I once watched a panel discussion with him and a representative from Opera and Mozilla. I never understood how someone who is as likeable as him could come up with something as evil as Internet Explorer 6-8.
Keep in mind that we released IE6 before many of these standards were written or clarified. It also wasn't clear at the time if the standard to follow was the W3C on or the defacto standard the reflects all of the quirks introduced by Netscape and previos versions of IE. Doctype switches were largely untested at that point.
The sin wasn't in IE6 itself but rather in letting it rot as the world moved on.
Oh - and the security sucked. That was pretty bad too.
I'm as guilty as anyone else on the team for pushing forward to Avalon/WPF. The truth is that much of the team was just exhausted an wanted to do something else. It was people higher in the chain that dropped the ball on IE completely.
The funny thing is that HTML5 does much of the stuff we originally wanted to do with Avalon. We just didn't have the structure, people or support to do it within the standards process. Also the W3C was a different force then and I suspect fast innovation driven by Microsoft wouldn't have been accepted. (Karma's a bitch.)

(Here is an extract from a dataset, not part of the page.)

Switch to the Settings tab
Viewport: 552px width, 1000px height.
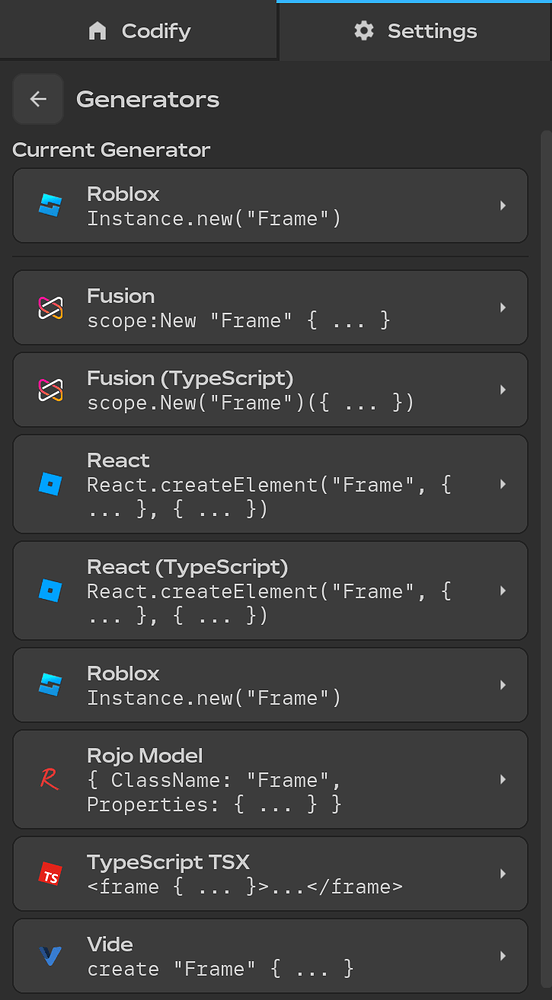(x=415, y=31)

Anyway when much of this became clear I moved on to google. :)
"Evil" is relative and no one intends to harm humanity when they set out to produce software (except maybe virus writers): it's just that bureaucracy and "market strategy" brings out the worst in otherwise well meaning products and processes.
I don't think that IE6 was actually evil, although Microsoft paid scant disregard to anything resembling a web standard. The problem was probably more that by the time IE6 came along Microsoft just no longer cared about the browser, and let entropy take its toll in the form of all sorts of popups, malware infestations and security crevasses. By the time they got a clue it was too late, and all the folks that mattered had moved to other browsers.
During my stint at MS I took a "Developing at Microsoft" class. The teacher was a lead dev on the IE team, and according to him, after IE6 MS considered the browser "done" and basically disbanded the team.
"moving from microsoft to google": 2870 hits, most of which seem to be about changing jobs in that direction. "moving from google to microsoft": 7 hits. only one of which seems to be about changing jobs.
Perhaps I'd have got different results with Bing?
... Always keen to spoil a joke, I tried, and actually the answer is yes. 37 and 4. Perhaps half of the 37 were about job moves; none of the 4.